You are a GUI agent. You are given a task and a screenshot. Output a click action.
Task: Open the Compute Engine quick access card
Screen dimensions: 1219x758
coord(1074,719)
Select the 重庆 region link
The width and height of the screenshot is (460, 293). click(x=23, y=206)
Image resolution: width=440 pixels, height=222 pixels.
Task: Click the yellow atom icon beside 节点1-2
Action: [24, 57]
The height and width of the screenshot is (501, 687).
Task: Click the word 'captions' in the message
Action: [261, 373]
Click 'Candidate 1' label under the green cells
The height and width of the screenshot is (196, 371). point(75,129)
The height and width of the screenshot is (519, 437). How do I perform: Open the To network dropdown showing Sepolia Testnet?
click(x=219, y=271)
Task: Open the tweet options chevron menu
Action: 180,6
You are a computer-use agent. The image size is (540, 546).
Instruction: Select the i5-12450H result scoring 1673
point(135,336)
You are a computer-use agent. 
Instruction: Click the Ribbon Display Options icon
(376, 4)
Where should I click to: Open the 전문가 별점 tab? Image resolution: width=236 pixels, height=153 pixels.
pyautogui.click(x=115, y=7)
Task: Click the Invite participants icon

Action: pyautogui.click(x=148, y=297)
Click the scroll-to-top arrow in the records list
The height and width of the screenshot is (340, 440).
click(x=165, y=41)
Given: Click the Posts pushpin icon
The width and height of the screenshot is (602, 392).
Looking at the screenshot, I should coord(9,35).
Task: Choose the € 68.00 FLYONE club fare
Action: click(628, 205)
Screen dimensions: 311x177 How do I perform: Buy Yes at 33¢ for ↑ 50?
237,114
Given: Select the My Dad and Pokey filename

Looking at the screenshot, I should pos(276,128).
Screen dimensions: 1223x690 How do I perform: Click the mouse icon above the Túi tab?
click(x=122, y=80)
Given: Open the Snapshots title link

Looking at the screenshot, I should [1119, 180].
---
## [Required work]
Throughout the material above, find lines holding the word "agent", then copy them.

## [Response area]
You are a GUI agent. You are given a task and a screenshot. Output a click action.
You are a computer-use agent. The image size is (540, 546).
You are a computer-use agent. 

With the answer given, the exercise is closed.